当前位置：网站首页>Three elements of basic concepts and methods of machine learning

Three elements of basic concepts and methods of machine learning

2022-06-21 10:32:00 【I'm afraid I'm not retarded】

Purpose of the course

Understand the principle
Tools can be used to solve practical problems
Use programming language to implement algorithms
Improve the ability to optimize and improve algorithms

Learning goals

Understand concepts related to machine learning
Understand the essence of machine learning
Learn about common loss functions
Understand the empirical and structural risks

Some basic concepts of machine learning

Machine learning method flow

Take supervised learning as an example ,（ Compare examples to do exercises ）

Insert picture description here

input data ——》 Feature Engineering 《——》 model training ——》 Model deployment ——》 Model application

Model (Models)： A process formed through extensive experience

Feature Engineering (Features)： On the basis of input data , Arrangement 、 machining 、 Expand 、 Some new data features formed by merging, etc .

The modeling process is an iterative process , Loop optimization required .

After the model training reaches the expected effect, deploy it , Put it into practice .

notes ： In the actual work process , Business 、 The data is changing dynamically , So the model has timeliness , Model lifecycle management is required in the process of use , Regular updates .

Input space and output space

input space ： The set of input values is called input space
Output space ： The set of all possible values of the output is called the output space
- The input space and output space can be a set of finite elements , It can also be the whole Euclidean space
- The input space and output space can be a continuous set of values , It can also be a set of discrete values
- Input space and output space can be the same space , It can also be different spaces
- Usually the output space is smaller than the input space

The feature space

features ： The property . Each component of each input strength ( attribute ) Called original features , More derived features can be extended based on the original features .

Eigenvector ： A collection composed of multiple features , It is called eigenvector

The feature space ： The space where the eigenvector exists is called the eigenspace .

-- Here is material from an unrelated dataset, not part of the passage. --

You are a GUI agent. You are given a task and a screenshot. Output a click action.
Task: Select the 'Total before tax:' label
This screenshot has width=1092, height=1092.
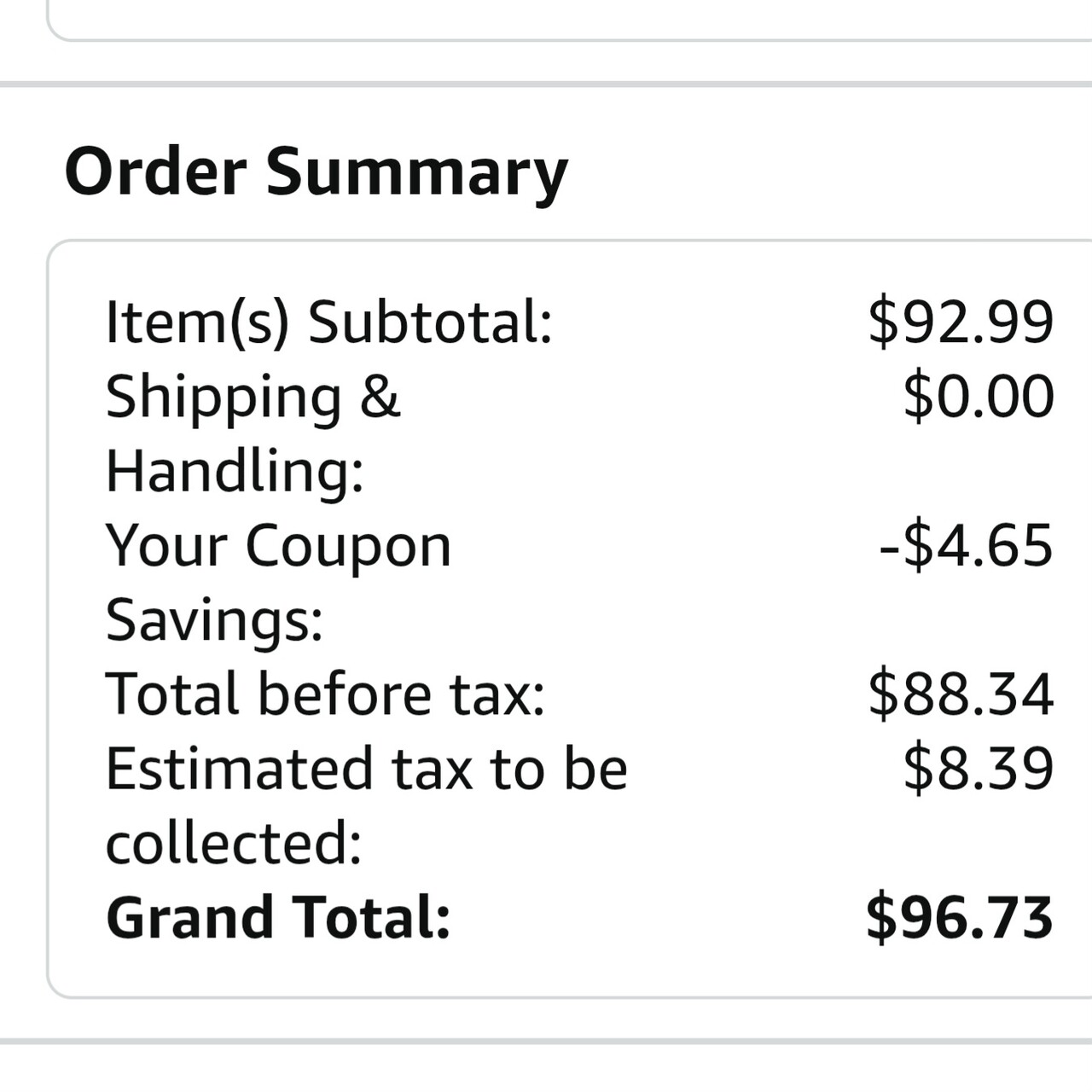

-   Each dimension in the feature space corresponds to a feature ( attribute )
-   The feature space can be the same as the input space , It can be different 
-   The instance needs to be mapped from the input space to the feature space 
-   The model is actually defined on the feature space

Hypothetical space

Hypothetical space ： A set of mappings from input space to output space .

Mr. Li Hang 《 Statistical learning method 》： The model belongs to an implicit set from input space to output space , This set is the hypothetical space . The determination of hypothesis space means the determination of learning range .
zhou 《 machine learning 》： Hypothetical space refers to the space composed of all assumptions of the problem , We can think of the learning process as a process of searching in the hypothesis space , The search target is to find the training set “ matching ” Assumptions .

For every possible input , Can find a mapping , Corresponds to an output in the output space .

The essence of machine learning

Most machine learning is essentially an optimization problem , That is to find the model parameters （ Optimization variables ）, Make the loss function （ Objective function ） Minimum , At the same time, in order to avoid over fitting , Add regular terms , That is, constrain the parameters to be optimized . Deep learning is a branch of machine learning , It is used for classification , It is also an optimization problem . The general optimization problem is not easy to solve , Because it is easy to fall into the local optimal solution , And can not get the global optimum . If this optimization problem happens to be a convex optimization problem , Then the optimal solution of the model can be solved efficiently , This is because , According to the properties of convex functions , The local optimum is the global optimum .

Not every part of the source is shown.